Roberto Chávez, un reconocido defensor de los bosques y mantos acuíferos de 60 años de edad, fue ejecutado a tiros la noche de ayer en un camino rural del municipio de Madero, Michoacán. El activista, integrante del Comité de Defensa Ambiental del Sangarro, se dirigía a reunirse con su familia tras cenar en una fonda de la comunidad de Etúcuaro cuando fue interceptado por sujetos armados. Su cuerpo fue hallado en el tramo que conecta a El Terrenate con Etúcuaro y presentaba tres impactos de bala en la cabeza, junto a casquillos percutidos calibre 9mm.
La muerte de Roberto Chávez no parece ser un hecho fortuito, sino un ataque directo contra su labor activista. El defensor mantenía una postura firme contra la tala clandestina de pinos y encinos, así como contra el cambio de uso de suelo para la expansión de huertas de aguacate, un negocio controlado por el crimen organizado en la región. Según fuentes cercanas al activista, Roberto había recibido amenazas de muerte constantes debido a su resistencia contra los grupos delictivos que presionan a los ejidatarios para ceder sus tierras. Trascendió que este martes tenía previsto acudir ante la Fiscalía General del Estado para formalizar una denuncia por estas intimidaciones, una cita a la que el plomo le impidió llegar.

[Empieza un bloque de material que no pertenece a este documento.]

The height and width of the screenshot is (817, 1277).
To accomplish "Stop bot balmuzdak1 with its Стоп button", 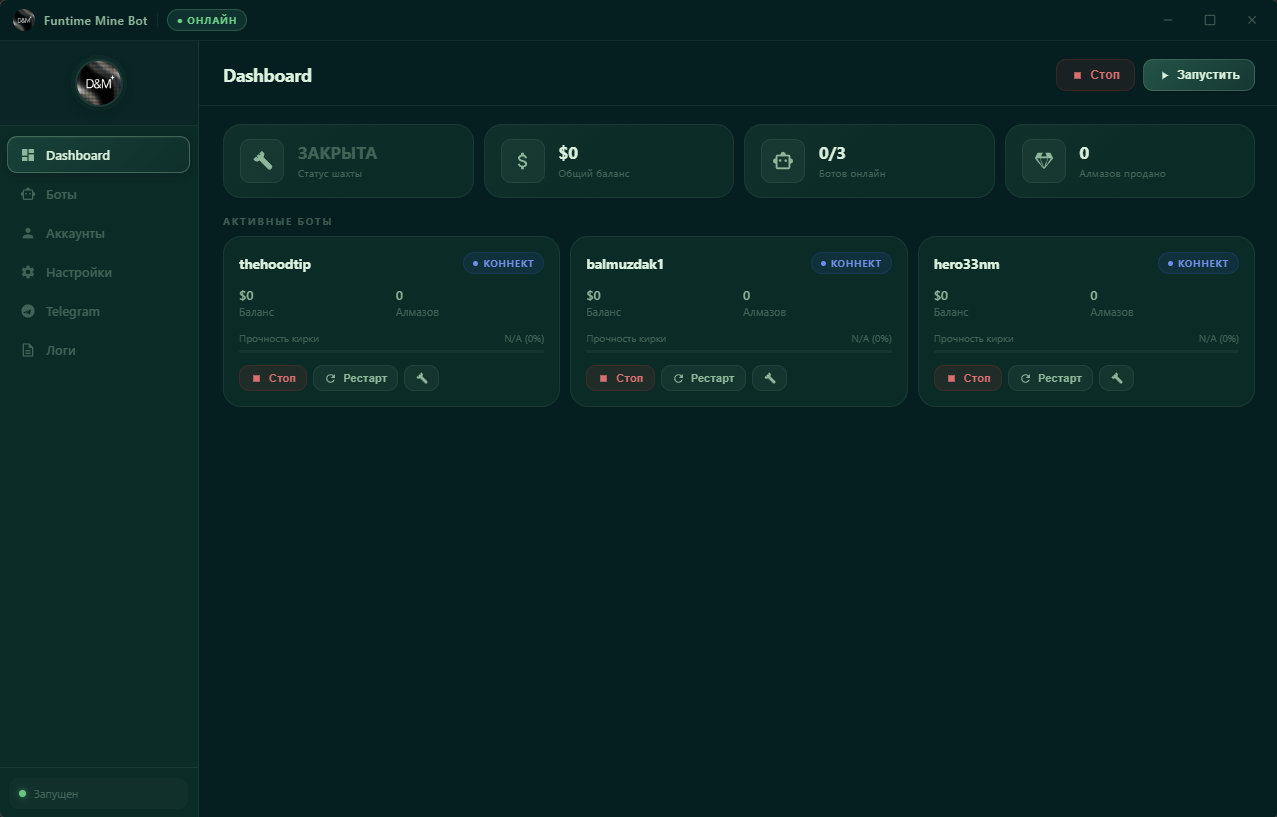I will tap(620, 378).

El clima de indignación en el municipio de Madero ha crecido tras las graves acusaciones que vinculan a las autoridades locales con los perpetradores. Reportes de la comunidad señalan presuntos indicios de que la policía municipal habría trasladado a sicarios en unidades oficiales días antes del homicidio. Incluso existen señalamientos directos que apuntan a posibles nexos entre el presidente municipal, la Dirección de Seguridad Pública y células de la delincuencia organizada que operan en la zona, lo que agrava la sensación de desprotección entre los pobladores.

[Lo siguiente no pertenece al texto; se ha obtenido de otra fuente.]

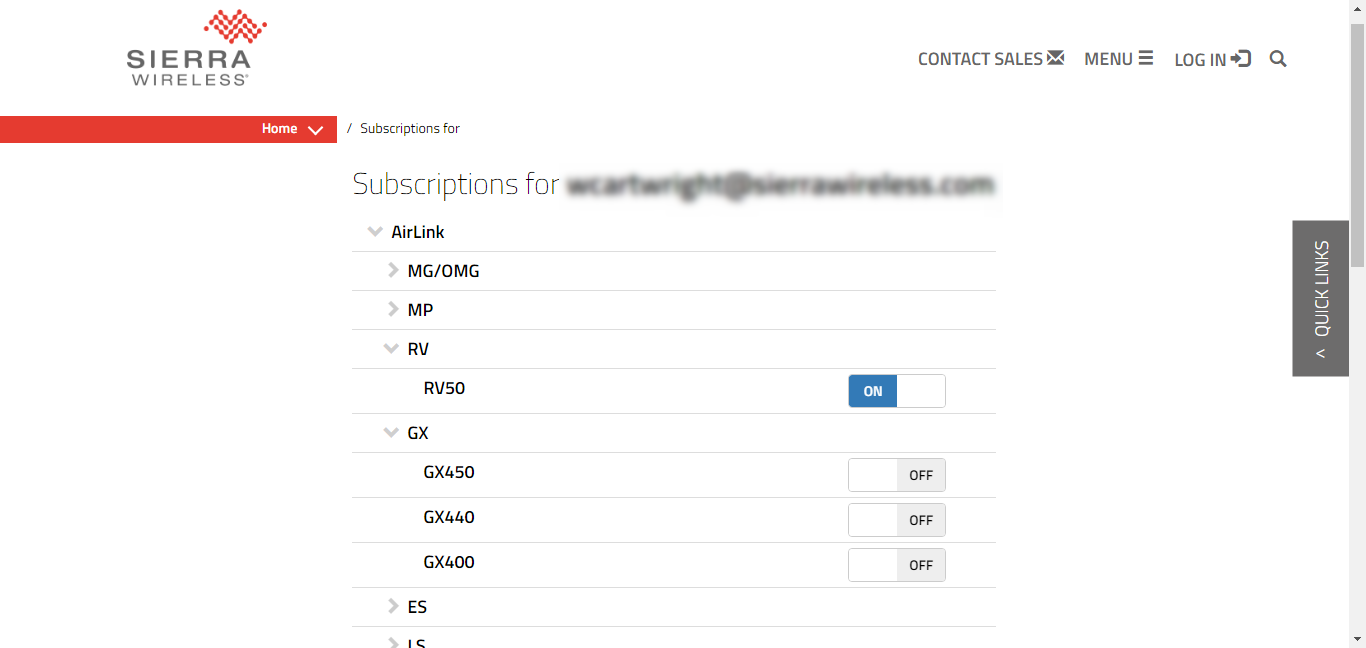This screenshot has height=648, width=1366.
Task: Click the Contact Sales envelope icon
Action: [x=1055, y=58]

Hace apenas cinco meses, Javier Gómez, otro defensor de la zona, fue víctima de un ataque armado del cual logró sobrevivir, pero que hasta la fecha permanece en total impunidad. Hoy, los defensores de la tierra en Madero viven bajo un estado de sitio extraoficial donde el temor a ser emboscados ha provocado que muchos campesinos abandonen sus parcelas, dejando el territorio a merced de la deforestación. La Fiscalía del Estado ha iniciado una carpeta de investigación, pero para los habitantes de Etúcuaro la justicia parece un horizonte lejano mientras el bosque que Roberto protegía siga siendo devorado por la ilegalidad.